_Given exercise_: Copy the records from the start through the line with "Action: point(509,225)", substituting "information icon" for "info icon" and leaving everything else as it is.

Begin Entries

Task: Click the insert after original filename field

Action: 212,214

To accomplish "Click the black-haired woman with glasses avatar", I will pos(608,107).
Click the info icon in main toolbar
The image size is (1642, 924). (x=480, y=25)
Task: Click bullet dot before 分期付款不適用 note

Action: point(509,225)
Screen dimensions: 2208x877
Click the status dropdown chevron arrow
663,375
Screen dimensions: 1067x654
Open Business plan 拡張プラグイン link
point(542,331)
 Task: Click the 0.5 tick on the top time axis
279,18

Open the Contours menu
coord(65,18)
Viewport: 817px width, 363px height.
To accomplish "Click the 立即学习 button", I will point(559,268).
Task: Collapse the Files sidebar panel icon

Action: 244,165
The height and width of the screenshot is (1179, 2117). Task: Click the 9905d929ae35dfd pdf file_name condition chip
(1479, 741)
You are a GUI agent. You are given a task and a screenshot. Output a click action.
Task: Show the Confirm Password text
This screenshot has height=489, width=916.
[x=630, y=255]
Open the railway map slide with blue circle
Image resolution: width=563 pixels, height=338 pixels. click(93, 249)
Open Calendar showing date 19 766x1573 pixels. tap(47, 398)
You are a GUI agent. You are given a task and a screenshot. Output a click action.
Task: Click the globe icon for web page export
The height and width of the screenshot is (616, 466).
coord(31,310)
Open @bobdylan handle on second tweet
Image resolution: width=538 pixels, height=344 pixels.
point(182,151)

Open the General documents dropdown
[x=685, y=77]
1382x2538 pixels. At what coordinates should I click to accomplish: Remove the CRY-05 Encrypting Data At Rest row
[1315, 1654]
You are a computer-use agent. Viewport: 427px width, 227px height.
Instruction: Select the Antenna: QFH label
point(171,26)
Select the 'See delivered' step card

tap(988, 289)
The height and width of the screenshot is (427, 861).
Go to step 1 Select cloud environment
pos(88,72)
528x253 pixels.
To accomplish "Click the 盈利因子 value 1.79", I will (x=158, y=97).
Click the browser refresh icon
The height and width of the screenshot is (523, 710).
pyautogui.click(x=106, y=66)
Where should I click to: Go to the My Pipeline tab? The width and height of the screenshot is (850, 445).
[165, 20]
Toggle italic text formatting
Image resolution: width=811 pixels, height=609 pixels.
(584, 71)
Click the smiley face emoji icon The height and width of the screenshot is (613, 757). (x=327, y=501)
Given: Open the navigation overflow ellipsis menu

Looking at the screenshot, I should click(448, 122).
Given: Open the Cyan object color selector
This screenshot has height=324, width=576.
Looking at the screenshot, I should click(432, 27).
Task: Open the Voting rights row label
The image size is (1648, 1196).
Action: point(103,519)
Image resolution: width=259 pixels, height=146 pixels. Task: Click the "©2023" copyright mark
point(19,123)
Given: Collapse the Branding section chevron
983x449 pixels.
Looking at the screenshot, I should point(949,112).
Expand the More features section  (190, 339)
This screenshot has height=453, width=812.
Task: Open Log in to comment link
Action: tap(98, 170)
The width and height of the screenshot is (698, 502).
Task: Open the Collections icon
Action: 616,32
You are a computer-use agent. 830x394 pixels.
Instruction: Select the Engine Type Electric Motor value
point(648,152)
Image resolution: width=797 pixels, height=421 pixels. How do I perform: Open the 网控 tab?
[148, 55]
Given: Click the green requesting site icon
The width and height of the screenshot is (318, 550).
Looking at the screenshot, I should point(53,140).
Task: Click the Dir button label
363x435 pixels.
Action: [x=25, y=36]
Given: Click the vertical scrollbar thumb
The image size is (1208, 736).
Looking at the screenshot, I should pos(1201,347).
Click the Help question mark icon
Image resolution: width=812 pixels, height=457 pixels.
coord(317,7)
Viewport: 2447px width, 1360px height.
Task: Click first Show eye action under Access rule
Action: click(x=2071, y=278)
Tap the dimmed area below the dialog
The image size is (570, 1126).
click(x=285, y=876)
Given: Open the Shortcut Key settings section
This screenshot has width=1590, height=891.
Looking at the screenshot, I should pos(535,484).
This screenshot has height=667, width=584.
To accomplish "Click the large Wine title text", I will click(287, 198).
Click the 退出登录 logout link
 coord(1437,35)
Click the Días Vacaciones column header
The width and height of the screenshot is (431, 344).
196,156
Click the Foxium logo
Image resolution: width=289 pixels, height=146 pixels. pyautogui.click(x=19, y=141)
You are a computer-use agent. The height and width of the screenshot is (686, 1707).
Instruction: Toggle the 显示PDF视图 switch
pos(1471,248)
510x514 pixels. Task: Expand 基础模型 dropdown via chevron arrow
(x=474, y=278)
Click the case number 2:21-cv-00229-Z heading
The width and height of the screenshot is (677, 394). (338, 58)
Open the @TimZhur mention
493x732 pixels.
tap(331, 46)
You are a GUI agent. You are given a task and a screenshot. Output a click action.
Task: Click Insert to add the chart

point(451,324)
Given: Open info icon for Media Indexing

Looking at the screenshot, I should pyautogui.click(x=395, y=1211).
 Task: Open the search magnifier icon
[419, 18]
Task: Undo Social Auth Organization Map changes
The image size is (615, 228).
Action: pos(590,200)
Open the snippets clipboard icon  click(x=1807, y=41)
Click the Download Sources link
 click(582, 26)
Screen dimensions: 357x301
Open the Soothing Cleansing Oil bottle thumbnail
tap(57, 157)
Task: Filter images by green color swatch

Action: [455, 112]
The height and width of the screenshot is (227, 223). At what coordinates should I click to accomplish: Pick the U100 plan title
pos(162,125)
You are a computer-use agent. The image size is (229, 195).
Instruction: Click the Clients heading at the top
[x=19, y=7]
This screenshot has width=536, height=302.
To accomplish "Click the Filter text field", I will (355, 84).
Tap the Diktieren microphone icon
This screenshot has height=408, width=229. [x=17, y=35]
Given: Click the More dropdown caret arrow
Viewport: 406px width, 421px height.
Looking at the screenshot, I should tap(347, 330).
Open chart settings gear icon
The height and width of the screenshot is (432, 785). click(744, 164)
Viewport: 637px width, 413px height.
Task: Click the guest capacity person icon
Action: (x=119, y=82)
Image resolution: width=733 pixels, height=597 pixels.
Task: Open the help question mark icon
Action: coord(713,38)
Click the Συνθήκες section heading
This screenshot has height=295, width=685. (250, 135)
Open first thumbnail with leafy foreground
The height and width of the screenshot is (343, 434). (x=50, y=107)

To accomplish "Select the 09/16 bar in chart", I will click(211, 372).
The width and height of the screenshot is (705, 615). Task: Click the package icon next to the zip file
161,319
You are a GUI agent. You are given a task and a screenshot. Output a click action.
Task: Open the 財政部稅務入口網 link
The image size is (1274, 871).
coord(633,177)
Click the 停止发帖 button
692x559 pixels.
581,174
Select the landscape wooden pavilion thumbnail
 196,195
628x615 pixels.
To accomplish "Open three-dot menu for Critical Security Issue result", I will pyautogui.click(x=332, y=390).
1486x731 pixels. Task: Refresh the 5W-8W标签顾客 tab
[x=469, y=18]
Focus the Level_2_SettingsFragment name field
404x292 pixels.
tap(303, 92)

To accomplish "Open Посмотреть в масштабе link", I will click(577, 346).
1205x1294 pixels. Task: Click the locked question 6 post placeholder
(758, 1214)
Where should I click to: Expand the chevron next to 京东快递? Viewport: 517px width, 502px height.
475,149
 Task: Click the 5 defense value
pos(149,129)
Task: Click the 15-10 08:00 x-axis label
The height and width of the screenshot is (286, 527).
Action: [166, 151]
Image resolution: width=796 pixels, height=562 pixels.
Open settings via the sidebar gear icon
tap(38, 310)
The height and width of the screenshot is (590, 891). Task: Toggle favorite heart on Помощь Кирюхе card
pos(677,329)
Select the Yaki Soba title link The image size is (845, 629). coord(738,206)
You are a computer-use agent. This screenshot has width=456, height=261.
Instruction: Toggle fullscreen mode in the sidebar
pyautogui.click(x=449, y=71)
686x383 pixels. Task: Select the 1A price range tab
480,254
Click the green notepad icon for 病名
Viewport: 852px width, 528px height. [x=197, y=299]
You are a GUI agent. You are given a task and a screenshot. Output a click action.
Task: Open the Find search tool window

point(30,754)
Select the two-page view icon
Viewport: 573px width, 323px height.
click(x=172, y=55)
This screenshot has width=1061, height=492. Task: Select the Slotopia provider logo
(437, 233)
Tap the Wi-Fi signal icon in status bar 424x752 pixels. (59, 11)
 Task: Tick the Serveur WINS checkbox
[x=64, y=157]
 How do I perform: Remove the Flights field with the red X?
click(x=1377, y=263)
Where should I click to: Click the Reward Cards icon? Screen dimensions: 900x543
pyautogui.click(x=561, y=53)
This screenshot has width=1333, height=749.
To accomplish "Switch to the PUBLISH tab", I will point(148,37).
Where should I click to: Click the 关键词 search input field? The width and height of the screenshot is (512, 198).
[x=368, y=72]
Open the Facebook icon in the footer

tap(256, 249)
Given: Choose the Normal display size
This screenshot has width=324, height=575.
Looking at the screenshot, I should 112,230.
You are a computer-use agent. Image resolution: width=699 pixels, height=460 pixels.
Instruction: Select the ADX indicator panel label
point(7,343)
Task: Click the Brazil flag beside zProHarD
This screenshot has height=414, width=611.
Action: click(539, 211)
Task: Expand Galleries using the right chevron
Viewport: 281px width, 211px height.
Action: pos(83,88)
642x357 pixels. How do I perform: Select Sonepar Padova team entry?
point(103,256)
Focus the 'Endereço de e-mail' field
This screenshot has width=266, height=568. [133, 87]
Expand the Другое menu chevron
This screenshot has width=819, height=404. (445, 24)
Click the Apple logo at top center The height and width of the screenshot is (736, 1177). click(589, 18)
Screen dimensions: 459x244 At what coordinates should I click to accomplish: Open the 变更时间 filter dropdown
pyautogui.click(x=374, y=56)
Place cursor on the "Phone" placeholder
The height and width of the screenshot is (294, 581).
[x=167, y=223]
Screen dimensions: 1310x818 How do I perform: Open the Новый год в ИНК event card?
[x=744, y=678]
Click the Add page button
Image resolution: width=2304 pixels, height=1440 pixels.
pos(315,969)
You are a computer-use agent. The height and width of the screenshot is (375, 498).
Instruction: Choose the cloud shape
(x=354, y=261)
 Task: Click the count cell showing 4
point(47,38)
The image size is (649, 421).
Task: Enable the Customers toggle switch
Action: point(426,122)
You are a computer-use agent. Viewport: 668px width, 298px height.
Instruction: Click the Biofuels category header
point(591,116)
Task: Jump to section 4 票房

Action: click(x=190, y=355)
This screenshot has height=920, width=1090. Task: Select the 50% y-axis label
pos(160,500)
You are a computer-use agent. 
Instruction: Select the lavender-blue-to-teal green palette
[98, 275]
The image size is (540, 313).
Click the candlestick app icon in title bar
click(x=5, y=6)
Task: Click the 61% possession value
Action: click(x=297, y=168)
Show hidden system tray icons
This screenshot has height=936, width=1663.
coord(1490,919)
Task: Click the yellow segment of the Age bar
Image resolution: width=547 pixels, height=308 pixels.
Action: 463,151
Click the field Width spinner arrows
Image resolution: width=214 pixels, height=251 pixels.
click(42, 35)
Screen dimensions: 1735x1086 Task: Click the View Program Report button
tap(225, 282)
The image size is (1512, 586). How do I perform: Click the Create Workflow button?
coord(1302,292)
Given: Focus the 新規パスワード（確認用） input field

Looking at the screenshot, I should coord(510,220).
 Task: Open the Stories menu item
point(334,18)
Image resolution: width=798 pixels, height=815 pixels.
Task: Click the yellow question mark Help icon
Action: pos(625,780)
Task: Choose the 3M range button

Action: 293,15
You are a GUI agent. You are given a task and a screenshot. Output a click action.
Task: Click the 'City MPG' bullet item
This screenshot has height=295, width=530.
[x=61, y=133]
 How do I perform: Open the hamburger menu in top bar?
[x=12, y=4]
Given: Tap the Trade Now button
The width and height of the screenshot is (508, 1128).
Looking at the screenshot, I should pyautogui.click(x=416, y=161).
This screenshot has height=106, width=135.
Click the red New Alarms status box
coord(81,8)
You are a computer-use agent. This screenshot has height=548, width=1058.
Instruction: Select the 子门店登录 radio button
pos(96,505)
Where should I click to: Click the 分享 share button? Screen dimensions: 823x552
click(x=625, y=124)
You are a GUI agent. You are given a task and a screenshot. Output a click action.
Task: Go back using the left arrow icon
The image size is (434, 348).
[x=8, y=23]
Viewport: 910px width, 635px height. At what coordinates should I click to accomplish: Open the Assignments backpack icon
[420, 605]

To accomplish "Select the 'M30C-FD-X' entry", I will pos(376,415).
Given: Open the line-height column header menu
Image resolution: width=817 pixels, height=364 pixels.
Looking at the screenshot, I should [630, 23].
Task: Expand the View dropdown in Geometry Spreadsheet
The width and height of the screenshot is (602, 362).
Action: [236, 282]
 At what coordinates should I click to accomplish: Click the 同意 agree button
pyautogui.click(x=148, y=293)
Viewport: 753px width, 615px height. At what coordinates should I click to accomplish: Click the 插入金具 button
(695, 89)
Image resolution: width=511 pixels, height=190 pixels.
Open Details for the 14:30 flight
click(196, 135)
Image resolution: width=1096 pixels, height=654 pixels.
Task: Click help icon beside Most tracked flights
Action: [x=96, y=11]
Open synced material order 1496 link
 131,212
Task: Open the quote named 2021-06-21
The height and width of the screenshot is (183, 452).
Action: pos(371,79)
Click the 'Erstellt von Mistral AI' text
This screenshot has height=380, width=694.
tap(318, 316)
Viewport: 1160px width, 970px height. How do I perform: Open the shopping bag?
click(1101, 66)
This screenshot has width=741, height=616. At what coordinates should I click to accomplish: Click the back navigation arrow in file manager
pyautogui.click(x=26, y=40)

End Entries

_Answer to this task_:
Task: Click the insert after original filename field

Action: 212,214

To accomplish "Click the black-haired woman with glasses avatar", I will pos(608,107).
Click the information icon in main toolbar
The image size is (1642, 924). (x=480, y=25)
Task: Click bullet dot before 分期付款不適用 note

Action: point(509,225)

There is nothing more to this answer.